DMS oh duh on me:) ok thanks guys I will try the late addition on my next brew and let ya know!
 
The late extract addition works quite well for me. I use 1.5lbs of plain DME in the 2.5-3 gallon boil. I do hop additions with that. While it does give higher utilization,it'll even out when mixed with top off water to the recipe's total volume,ime.
 
Boiling LME will caramelize & darken easier then DME in the boil. That's why I use 1-2lb od plain DME in the boil,adding remaining DME & all the LME at flame out. Lighter color,cleaner flavor. And no twang.
 
Boiling LME will caramelize & darken easier then DME in the boil. That's why I use 1-2lb od plain DME in the boil,adding remaining DME & all the LME at flame out. Lighter color,cleaner flavor. And no twang.

This works equally as well for full and partial boils?
 
I do partial boils of 2.5-3 gallons myself. But the principal should hold true for a full boil as well. Less sugary wort gives higher hop utilization.
 
This works equally as well for full and partial boils?

I wouldn't do a late addition for full boils. The reason it seems to "work" so well for partial boils is that you're simulating the "real" wort like you'd have in an all-grain batch.

What I mean is when you do a partial boil and add all the extract, you've got a very thick syrupy mixture as then you dilute with water when it's over.

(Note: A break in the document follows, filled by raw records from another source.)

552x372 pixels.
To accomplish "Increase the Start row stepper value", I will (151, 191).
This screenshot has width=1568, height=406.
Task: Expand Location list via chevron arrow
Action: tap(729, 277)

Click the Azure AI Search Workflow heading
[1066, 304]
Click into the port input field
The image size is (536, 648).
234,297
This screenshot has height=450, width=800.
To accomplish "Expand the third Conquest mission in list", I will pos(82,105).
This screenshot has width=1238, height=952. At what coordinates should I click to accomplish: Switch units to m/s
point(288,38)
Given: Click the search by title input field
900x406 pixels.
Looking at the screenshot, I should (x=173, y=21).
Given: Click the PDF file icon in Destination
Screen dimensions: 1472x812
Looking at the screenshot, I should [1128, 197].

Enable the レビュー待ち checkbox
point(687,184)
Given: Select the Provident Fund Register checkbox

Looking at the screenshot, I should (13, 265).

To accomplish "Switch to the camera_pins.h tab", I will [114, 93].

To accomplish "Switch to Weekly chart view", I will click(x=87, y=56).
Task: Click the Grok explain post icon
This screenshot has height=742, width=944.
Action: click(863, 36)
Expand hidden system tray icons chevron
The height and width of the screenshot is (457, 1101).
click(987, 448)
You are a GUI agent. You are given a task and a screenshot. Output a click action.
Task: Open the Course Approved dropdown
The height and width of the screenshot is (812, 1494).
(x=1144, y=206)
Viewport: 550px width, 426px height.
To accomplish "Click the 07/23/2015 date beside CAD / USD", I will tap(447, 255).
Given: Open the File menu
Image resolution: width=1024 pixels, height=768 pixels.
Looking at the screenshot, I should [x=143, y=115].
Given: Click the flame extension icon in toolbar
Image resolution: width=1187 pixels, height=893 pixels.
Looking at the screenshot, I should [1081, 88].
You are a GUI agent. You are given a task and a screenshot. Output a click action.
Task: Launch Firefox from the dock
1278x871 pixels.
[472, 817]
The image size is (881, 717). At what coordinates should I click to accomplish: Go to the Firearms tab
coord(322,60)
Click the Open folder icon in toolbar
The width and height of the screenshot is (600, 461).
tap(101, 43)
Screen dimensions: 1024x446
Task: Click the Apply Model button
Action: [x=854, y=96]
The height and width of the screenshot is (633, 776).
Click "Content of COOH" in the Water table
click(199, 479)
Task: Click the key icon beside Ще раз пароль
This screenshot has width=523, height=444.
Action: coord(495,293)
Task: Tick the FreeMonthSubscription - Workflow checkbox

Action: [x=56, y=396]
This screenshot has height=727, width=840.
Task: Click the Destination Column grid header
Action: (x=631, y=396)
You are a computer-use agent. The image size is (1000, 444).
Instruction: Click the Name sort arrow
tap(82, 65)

That's why adding the bulk of the extract at the end is so great- it keeps the composition of the wort more as it would be if you were boiling the whole volume. When you do a full boil, I can't see much advantage to adding the extract late as then the wort would be very thin. It may not hurt, but I don't see any advantage and so haven't tried it.
 
Huh. Interesting. I never thought of it that way vs full boil volume. That explains it with the PB. But in a full boil,with all the DME/LME added right at the beginning,wouldn't that be going right back to the caramelized,twang thang??
 
Huh. Interesting. I never thought of it that way vs full boil volume. That explains it with the PB. But in a full boil,with all the DME/LME added right at the beginning,wouldn't that be going right back to the caramelized,twang thang??

If you're doing a full boil with extract, you are essentially doing the same thing as if you had done all-grain with a full mash. But instead of pulling the sugars, color, and flavor compounds out of the mash, you're adding them using the pre-made extract. So you shouldn't have to worry about carmelization (which only really happens in highly concentrated solutions and at high temps - and I would argue that it is not technically carmelization, but a result of something similar called Maillard reactions...and even then I am not convinced there is much impact...but that is another topic) . At least, any "carmelization" you get would be the same that an all-grain brewer.

Regardless, extract twang is really not a problem if you're using fresh extract, even in partial boils.
 
Ok,cool. I've basically eliminated the prospect of caramelization/maillard reactions,twang,whatever from my process at this point. Just trying to clarify for the other readers. I knew/remember threads where we disscussed those reactions from last year. Thanks for adding your input as well. You & yooper helped clear that up for the folks.